All Medical Programs
Before closing a Medicaid program, review each member for eligibility under other medical assistance programs. This includes, but is not limited to: Foster Care related programs (354), Subsidized Adoption (355), Medicare Cost Sharing programs (320), Children’s Health Insurance program or UPP.
1. Do not require a new application. Application policy and time frames apply (703).
2. Determine eligibility for other programs until the member:
a. no longer qualifies for any other medical program,
b. states they no longer want medical coverage,
c. has moved out of state,
d. cannot be located, or
e. is deceased.
3. If possible, determine eligibility without contacting the member. If you need information or verification from the member, follow the verification policy found in 731.

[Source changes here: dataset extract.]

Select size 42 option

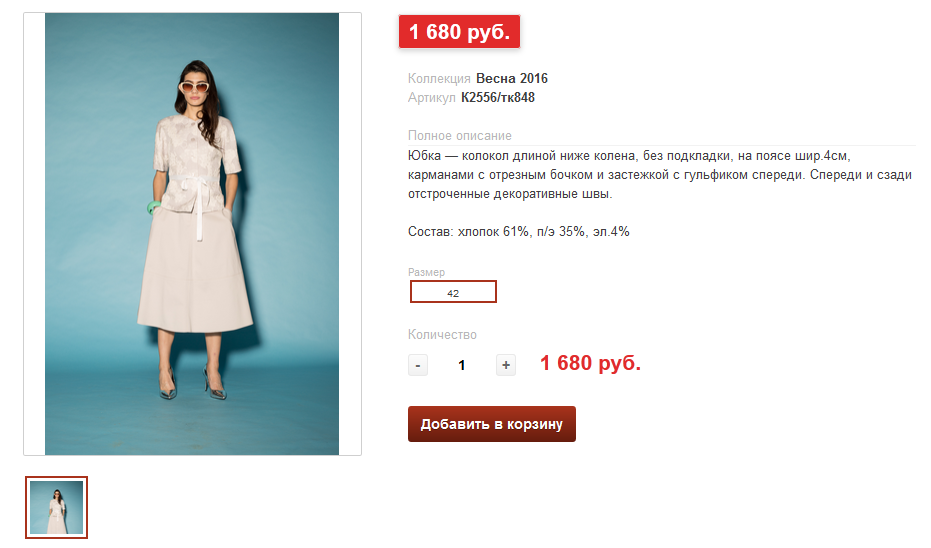click(x=453, y=292)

4. If the member is a minor while on Medicaid and ages off;
a. Using the parent or guardian signature, open a new Medicaid program,
b. Request a new signature page (731), and
c. Narrate where the parent or guardian signature can be found.
5. Close the program when the household no longer qualifies for any medical program or requests closure of their coverage. Follow advance notice requirements policy in 811.
6. Do not extend a time-limited program (721-4) past the month the time limit has ended. See 349 for Pregnant Woman policy.
7. If an SSI recipient stops receiving SSI payments, see 329, 303-6 and 330.